Aluminum maker Alcoa (AA) kicked off earnings season on Tuesday on a somewhat optimistic note, disclosing a surprise adjusted profit despite plunging aluminum prices.
Despite the earnings beat, Alcoa swung to a net loss in the third quarter and slashed its forecast for full-year aluminum demand, underscoring the sluggish global economy.
Still, shares of the Pittsburgh-based company ticked up about 1% on the stronger-than-expected results.
Alcoa said it lost $143 million, or 13 cents a share, last quarter, compared with a profit of $172 million, or 15 cents a share, a year earlier. Excluding one-time items, it earned 3 cents a share, besting forecasts from analysts for a breakeven quarter.

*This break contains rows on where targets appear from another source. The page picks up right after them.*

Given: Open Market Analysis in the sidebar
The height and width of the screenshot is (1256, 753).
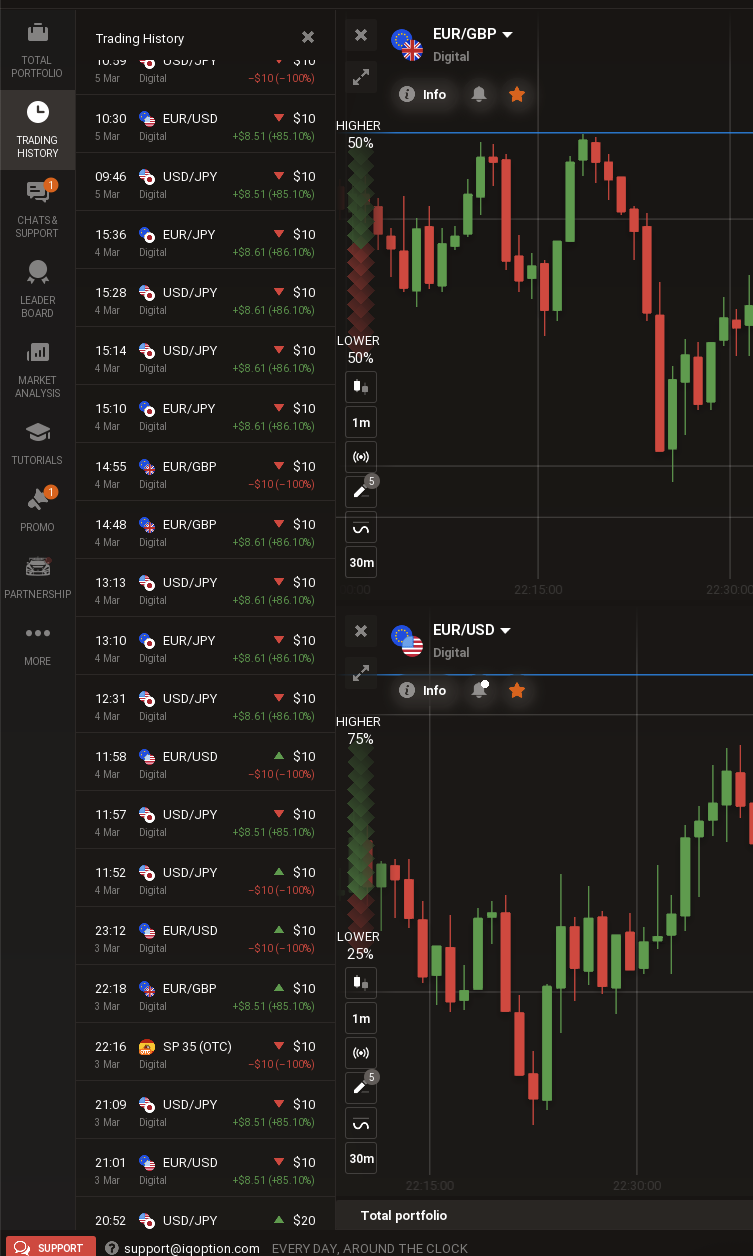Looking at the screenshot, I should coord(37,368).
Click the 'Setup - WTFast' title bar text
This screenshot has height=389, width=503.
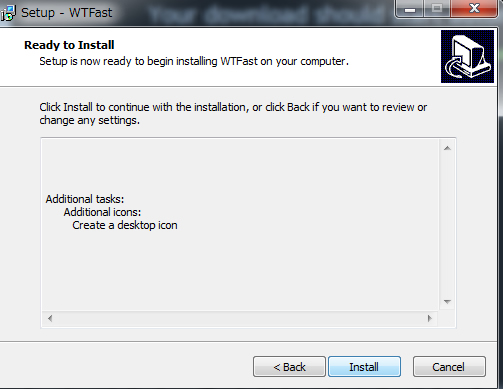67,13
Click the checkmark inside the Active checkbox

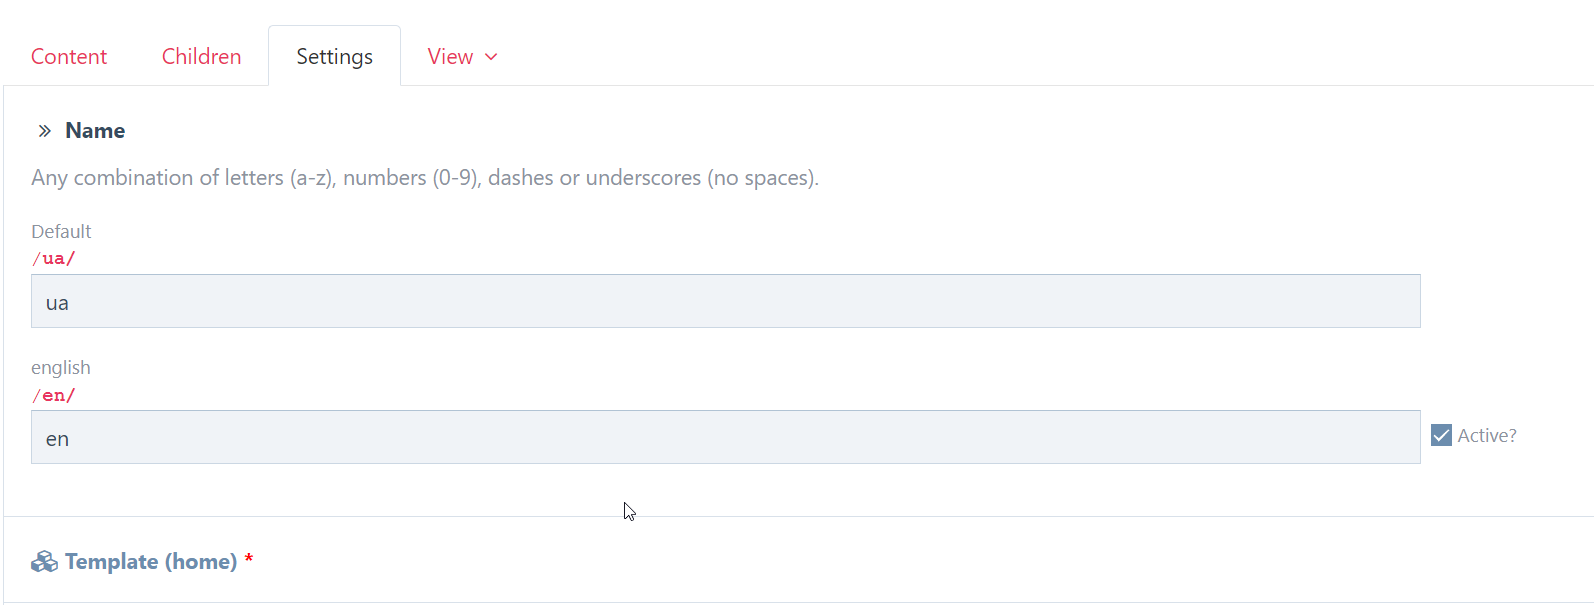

Revenue dropped 9% year-over-year to $5.8 billion, topping the Street’s view of $5.54 billion.
Like most materials companies, Alcoa is very sensitive to commodities prices. The company has struggled to grapple with shrinking realized aluminum prices, which it said tumbled 17% year-over-year and 5% sequentially.
“Markets seem to be driven more by headlines than fundamentals right now, but Alcoa remains focused on the things within our control”, CEO Klaus Kleinfeld said in a statement. “We’re capitalizing on pockets of strong growth and achieving record profitability in our mid and downstream businesses.”
Underscoring the tough environment, Alcoa cut its 2012 global aluminum demand forecast to 6% from 7%, citing the ongoing “slowdown” in China, which is the world’s No. 2 economy.
Alcoa’s report comes as investors are bracing for a potentially difficult earnings season amid the slowing global economy.
According to S&P Capital IQ, analysts are projecting S&P 500 earnings will dip nearly 2% year-over-year this earnings season, the first such contraction since the aftermath of the Great Recession in the third quarter of 2009.
Shares of Alcoa gained 0.88% to $9.21 in after-hours action. The company’s shares inched up 0.11% to $9.13 during regular trading on Tuesday, easily outperforming a 0.99% selloff on the S&P 500.